Líder do governo no Senado, Aloizio Mercadante (PT-SP) admitiu que o setor hospitalar possa ser prejudicado. Mas lembrou que, durante as negociações para o fim da cumulatividade do PIS, setores como telecomunicações e energia, tiveram tratamento diferenciado. Segundo ele, nada impede que isso aconteça com o setor de saúde para se buscar um equilíbrio.

– Mas na essência a alteração é positiva, pois beneficia o setor de exportações e a geração de empregos – defendeu.

Mais atritos entre Câmara e Senado

BRASÍLIA - A polêmica sobre a instalação de uma comissão mista para discutir as mudanças na legislação da Cofins provocou ontem novos atritos entre o líder do governo no Senado, Aloizio Mercadante (PT-SP) e o presidente da Câmara, João Paulo Cunha (PT-SP). A Comissão não foi criada por falta de articulação entre a Câmara e o Senado.
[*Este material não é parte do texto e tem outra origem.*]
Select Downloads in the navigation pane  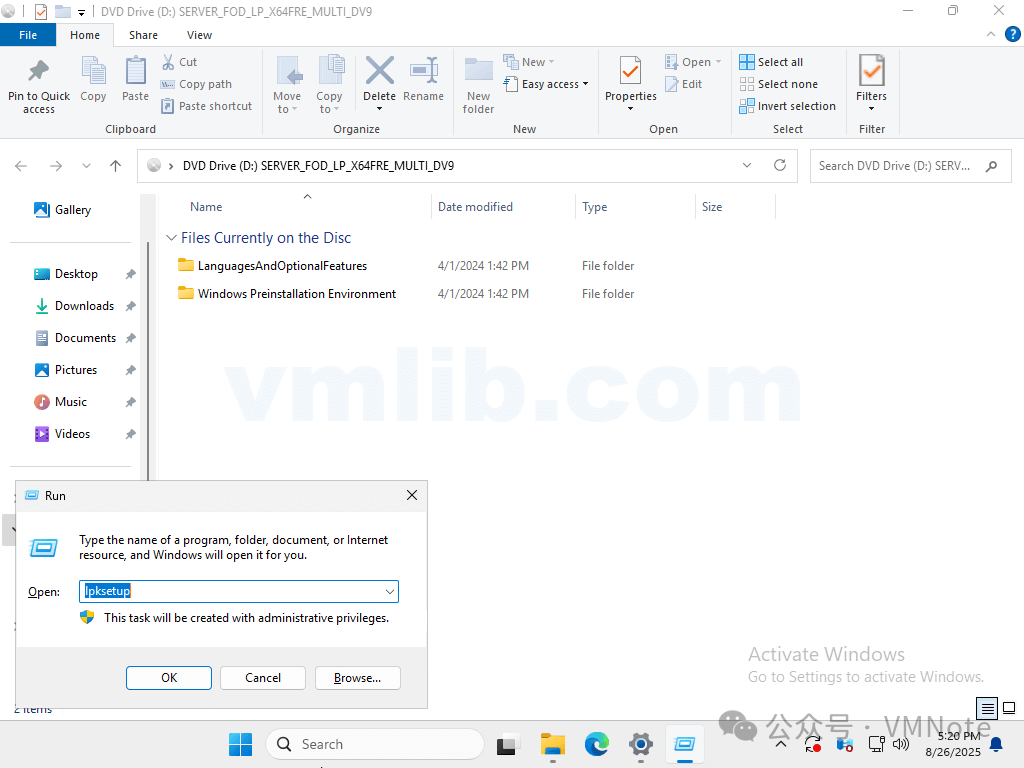tap(84, 306)
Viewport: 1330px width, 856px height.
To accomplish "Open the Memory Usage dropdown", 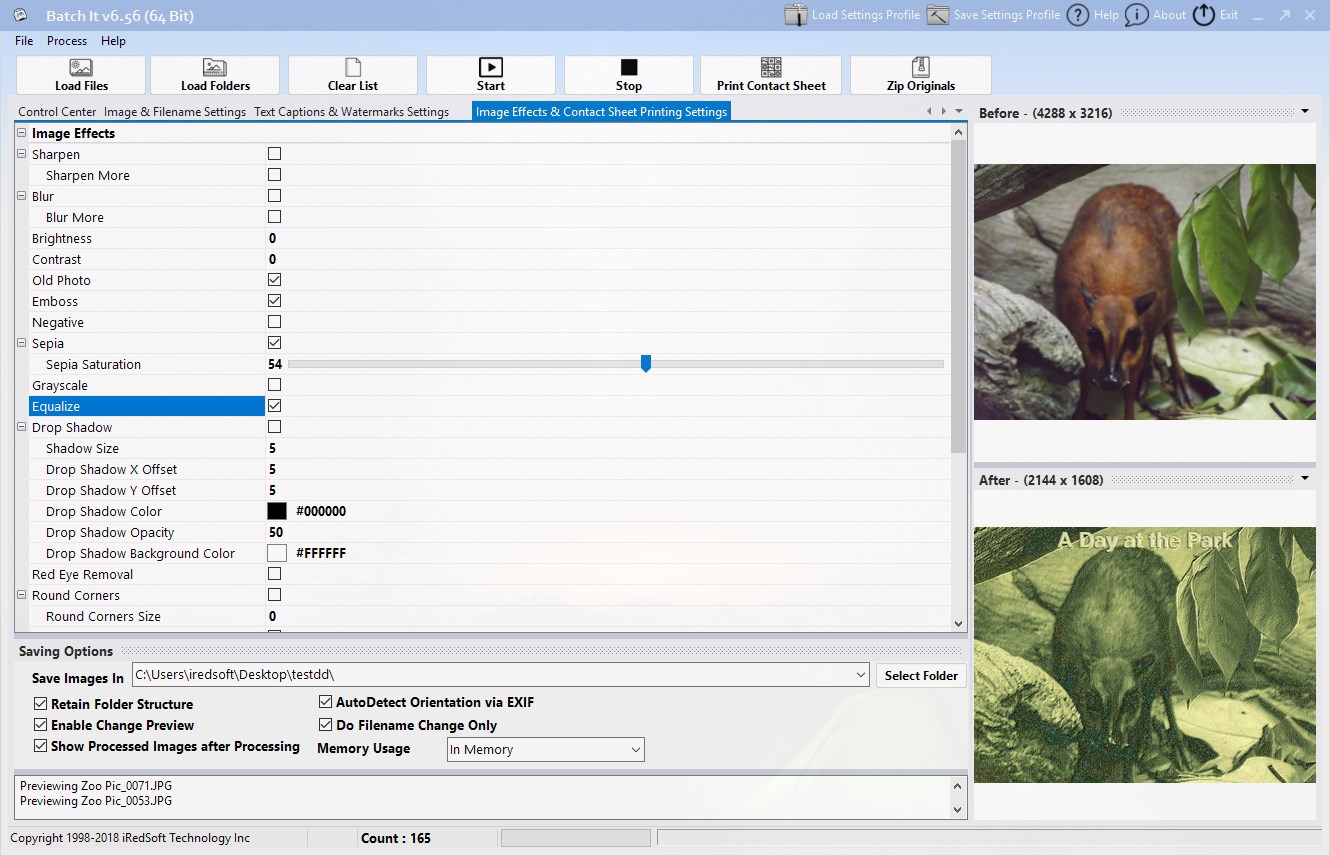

Na quarta-feira, Mercadante acusou a Câmara de obstruir a instalação de comissões mistas com o objetivo de ganhar total liberdade para administrar e negociar as medidas provisória.
Ontem, após a ameaça de parlamentares do PFL de realizar audiência informais para discutir o assunto, mesmo que o governo não instale a Comissão, o discurso de Mercadante foi mais ameno.

- Não tem problema fazermos audiências. Mas acho que o Senado não deve se precipitar. A matéria ainda está na Câmara e só vamos saber como ela vai ficar após as mudanças feitas pelos deputados - frisou.

Em tom irônico, o presidente da Câmara, João Paulo Cunha (PT-SP) desdenhou a polêmica. Lembrou que a instalação de comissões mistas para discutir medidas provisórias é uma prática que nunca foi adotada no Congresso. Mas garantiu que, se o líder do governo (sem citar o nome de Mercadante) quiser instalar uma comissão mista, não vê nenhum problema.

João Paulo aproveitou para, de forma indireta, fazer uma menção às dificuldades enfrentadas no Senado para aprovação das matérias de interesse do governo, em especial as reformas tributária e previdenciária.

- A Câmara está em paz. Aqui não tem problema, está tudo tranqüilo. Votamos as duas reformas, o Estatuto do Desarmamento e o Estatuto do Idoso. Cumprimos nosso papel - disse o petista. (P.T.L.)